Items listed in a dataset:
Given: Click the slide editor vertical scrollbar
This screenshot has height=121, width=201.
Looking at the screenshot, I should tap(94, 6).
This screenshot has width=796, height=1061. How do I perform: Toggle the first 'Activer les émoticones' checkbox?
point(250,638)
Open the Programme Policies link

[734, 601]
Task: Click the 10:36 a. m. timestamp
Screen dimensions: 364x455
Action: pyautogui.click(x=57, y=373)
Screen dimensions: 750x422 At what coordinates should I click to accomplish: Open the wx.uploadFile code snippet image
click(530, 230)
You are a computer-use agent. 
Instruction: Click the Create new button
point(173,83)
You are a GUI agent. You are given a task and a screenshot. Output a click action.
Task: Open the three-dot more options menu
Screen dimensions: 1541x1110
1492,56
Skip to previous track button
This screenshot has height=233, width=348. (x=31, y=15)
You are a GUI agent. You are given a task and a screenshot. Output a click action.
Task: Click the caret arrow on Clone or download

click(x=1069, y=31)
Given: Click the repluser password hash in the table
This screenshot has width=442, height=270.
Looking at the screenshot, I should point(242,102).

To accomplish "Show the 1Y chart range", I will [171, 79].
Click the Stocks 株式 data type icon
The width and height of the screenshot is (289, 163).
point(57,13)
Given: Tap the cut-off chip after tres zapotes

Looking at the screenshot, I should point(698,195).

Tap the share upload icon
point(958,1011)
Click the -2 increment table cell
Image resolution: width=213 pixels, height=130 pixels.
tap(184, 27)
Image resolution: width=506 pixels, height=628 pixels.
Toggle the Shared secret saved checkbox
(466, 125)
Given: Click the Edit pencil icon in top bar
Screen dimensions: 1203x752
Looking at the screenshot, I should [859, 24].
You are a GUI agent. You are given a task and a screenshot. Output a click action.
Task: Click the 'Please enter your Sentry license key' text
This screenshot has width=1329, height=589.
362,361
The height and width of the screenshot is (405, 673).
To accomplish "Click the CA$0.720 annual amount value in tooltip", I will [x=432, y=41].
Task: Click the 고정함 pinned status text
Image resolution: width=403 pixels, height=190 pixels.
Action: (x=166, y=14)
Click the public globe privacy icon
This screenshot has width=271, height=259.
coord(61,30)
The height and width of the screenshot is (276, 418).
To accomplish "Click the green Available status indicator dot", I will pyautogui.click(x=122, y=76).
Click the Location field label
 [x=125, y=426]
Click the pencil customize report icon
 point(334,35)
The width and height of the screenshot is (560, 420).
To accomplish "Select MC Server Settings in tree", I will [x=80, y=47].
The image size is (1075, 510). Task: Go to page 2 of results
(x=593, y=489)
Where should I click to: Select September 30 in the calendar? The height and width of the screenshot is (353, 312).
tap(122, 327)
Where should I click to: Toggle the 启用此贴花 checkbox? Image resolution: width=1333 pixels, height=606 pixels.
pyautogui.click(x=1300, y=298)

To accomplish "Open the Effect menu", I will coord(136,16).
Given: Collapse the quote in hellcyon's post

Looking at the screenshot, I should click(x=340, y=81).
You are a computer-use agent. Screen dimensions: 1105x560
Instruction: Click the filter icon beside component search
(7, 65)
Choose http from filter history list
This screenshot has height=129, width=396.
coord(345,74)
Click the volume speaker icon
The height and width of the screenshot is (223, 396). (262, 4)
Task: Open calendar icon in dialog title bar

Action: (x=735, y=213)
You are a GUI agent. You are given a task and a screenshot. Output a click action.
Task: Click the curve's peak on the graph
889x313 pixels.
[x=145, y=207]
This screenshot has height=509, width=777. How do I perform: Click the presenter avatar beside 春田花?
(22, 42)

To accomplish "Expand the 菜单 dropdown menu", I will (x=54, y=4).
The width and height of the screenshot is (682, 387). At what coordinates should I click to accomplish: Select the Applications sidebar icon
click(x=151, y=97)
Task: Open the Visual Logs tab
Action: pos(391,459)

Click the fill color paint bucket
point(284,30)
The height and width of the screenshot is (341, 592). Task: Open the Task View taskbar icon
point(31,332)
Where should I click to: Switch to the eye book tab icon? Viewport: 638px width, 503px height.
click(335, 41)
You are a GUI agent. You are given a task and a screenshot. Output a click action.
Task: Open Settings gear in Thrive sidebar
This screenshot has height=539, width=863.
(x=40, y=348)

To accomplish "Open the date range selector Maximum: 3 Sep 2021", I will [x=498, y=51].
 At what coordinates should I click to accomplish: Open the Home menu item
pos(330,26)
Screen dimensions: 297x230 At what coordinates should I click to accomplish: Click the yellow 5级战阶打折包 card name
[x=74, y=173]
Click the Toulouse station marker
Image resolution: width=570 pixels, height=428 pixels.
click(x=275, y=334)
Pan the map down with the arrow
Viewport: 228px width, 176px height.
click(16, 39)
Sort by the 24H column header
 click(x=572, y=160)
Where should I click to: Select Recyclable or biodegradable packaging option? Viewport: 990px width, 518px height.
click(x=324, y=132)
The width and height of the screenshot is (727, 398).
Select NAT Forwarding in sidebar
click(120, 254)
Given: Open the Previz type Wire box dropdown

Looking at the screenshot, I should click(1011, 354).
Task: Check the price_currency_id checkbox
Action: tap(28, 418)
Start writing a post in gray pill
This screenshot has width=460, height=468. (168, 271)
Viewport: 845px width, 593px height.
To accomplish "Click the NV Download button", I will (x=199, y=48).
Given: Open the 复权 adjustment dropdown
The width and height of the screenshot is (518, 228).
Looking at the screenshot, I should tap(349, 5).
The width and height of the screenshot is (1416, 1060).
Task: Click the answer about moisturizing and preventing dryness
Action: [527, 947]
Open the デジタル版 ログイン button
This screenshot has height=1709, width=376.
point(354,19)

INSTRUCTIONS TO FOLLOW: Output the records above exactly as written.

REPLY TO THE TASK:
Given: Click the slide editor vertical scrollbar
This screenshot has height=121, width=201.
Looking at the screenshot, I should tap(94, 6).
This screenshot has width=796, height=1061. How do I perform: Toggle the first 'Activer les émoticones' checkbox?
point(250,638)
Open the Programme Policies link

[734, 601]
Task: Click the 10:36 a. m. timestamp
Screen dimensions: 364x455
Action: pyautogui.click(x=57, y=373)
Screen dimensions: 750x422 At what coordinates should I click to accomplish: Open the wx.uploadFile code snippet image
click(530, 230)
You are a computer-use agent. 
Instruction: Click the Create new button
point(173,83)
You are a GUI agent. You are given a task and a screenshot. Output a click action.
Task: Open the three-dot more options menu
Screen dimensions: 1541x1110
1492,56
Skip to previous track button
This screenshot has height=233, width=348. (x=31, y=15)
You are a GUI agent. You are given a task and a screenshot. Output a click action.
Task: Click the caret arrow on Clone or download

click(x=1069, y=31)
Given: Click the repluser password hash in the table
This screenshot has width=442, height=270.
Looking at the screenshot, I should point(242,102).

To accomplish "Show the 1Y chart range", I will [171, 79].
Click the Stocks 株式 data type icon
The width and height of the screenshot is (289, 163).
point(57,13)
Given: Tap the cut-off chip after tres zapotes

Looking at the screenshot, I should point(698,195).

Tap the share upload icon
point(958,1011)
Click the -2 increment table cell
Image resolution: width=213 pixels, height=130 pixels.
tap(184, 27)
Image resolution: width=506 pixels, height=628 pixels.
Toggle the Shared secret saved checkbox
(466, 125)
Given: Click the Edit pencil icon in top bar
Screen dimensions: 1203x752
Looking at the screenshot, I should [859, 24].
You are a GUI agent. You are given a task and a screenshot. Output a click action.
Task: Click the 'Please enter your Sentry license key' text
This screenshot has width=1329, height=589.
362,361
The height and width of the screenshot is (405, 673).
To accomplish "Click the CA$0.720 annual amount value in tooltip", I will [x=432, y=41].
Task: Click the 고정함 pinned status text
Image resolution: width=403 pixels, height=190 pixels.
Action: (x=166, y=14)
Click the public globe privacy icon
This screenshot has width=271, height=259.
coord(61,30)
The height and width of the screenshot is (276, 418).
To accomplish "Click the green Available status indicator dot", I will pyautogui.click(x=122, y=76).
Click the Location field label
 [x=125, y=426]
Click the pencil customize report icon
 point(334,35)
The width and height of the screenshot is (560, 420).
To accomplish "Select MC Server Settings in tree", I will [x=80, y=47].
The image size is (1075, 510). Task: Go to page 2 of results
(x=593, y=489)
Where should I click to: Select September 30 in the calendar? The height and width of the screenshot is (353, 312).
tap(122, 327)
Where should I click to: Toggle the 启用此贴花 checkbox? Image resolution: width=1333 pixels, height=606 pixels.
pyautogui.click(x=1300, y=298)

To accomplish "Open the Effect menu", I will coord(136,16).
Given: Collapse the quote in hellcyon's post

Looking at the screenshot, I should click(x=340, y=81).
You are a computer-use agent. Screen dimensions: 1105x560
Instruction: Click the filter icon beside component search
(7, 65)
Choose http from filter history list
This screenshot has height=129, width=396.
coord(345,74)
Click the volume speaker icon
The height and width of the screenshot is (223, 396). (262, 4)
Task: Open calendar icon in dialog title bar

Action: (x=735, y=213)
You are a GUI agent. You are given a task and a screenshot. Output a click action.
Task: Click the curve's peak on the graph
889x313 pixels.
[x=145, y=207]
This screenshot has height=509, width=777. How do I perform: Click the presenter avatar beside 春田花?
(22, 42)

To accomplish "Expand the 菜单 dropdown menu", I will (x=54, y=4).
The width and height of the screenshot is (682, 387). At what coordinates should I click to accomplish: Select the Applications sidebar icon
click(x=151, y=97)
Task: Open the Visual Logs tab
Action: pos(391,459)

Click the fill color paint bucket
point(284,30)
The height and width of the screenshot is (341, 592). Task: Open the Task View taskbar icon
point(31,332)
Where should I click to: Switch to the eye book tab icon? Viewport: 638px width, 503px height.
click(335, 41)
You are a GUI agent. You are given a task and a screenshot. Output a click action.
Task: Open Settings gear in Thrive sidebar
This screenshot has height=539, width=863.
(x=40, y=348)

To accomplish "Open the date range selector Maximum: 3 Sep 2021", I will [x=498, y=51].
 At what coordinates should I click to accomplish: Open the Home menu item
pos(330,26)
Screen dimensions: 297x230 At what coordinates should I click to accomplish: Click the yellow 5级战阶打折包 card name
[x=74, y=173]
Click the Toulouse station marker
Image resolution: width=570 pixels, height=428 pixels.
click(x=275, y=334)
Pan the map down with the arrow
Viewport: 228px width, 176px height.
click(16, 39)
Sort by the 24H column header
 click(x=572, y=160)
Where should I click to: Select Recyclable or biodegradable packaging option? Viewport: 990px width, 518px height.
click(x=324, y=132)
The width and height of the screenshot is (727, 398).
Select NAT Forwarding in sidebar
click(120, 254)
Given: Open the Previz type Wire box dropdown

Looking at the screenshot, I should click(1011, 354).
Task: Check the price_currency_id checkbox
Action: tap(28, 418)
Start writing a post in gray pill
This screenshot has width=460, height=468. (168, 271)
Viewport: 845px width, 593px height.
To accomplish "Click the NV Download button", I will (x=199, y=48).
Given: Open the 复权 adjustment dropdown
The width and height of the screenshot is (518, 228).
Looking at the screenshot, I should tap(349, 5).
The width and height of the screenshot is (1416, 1060).
Task: Click the answer about moisturizing and preventing dryness
Action: [527, 947]
Open the デジタル版 ログイン button
This screenshot has height=1709, width=376.
point(354,19)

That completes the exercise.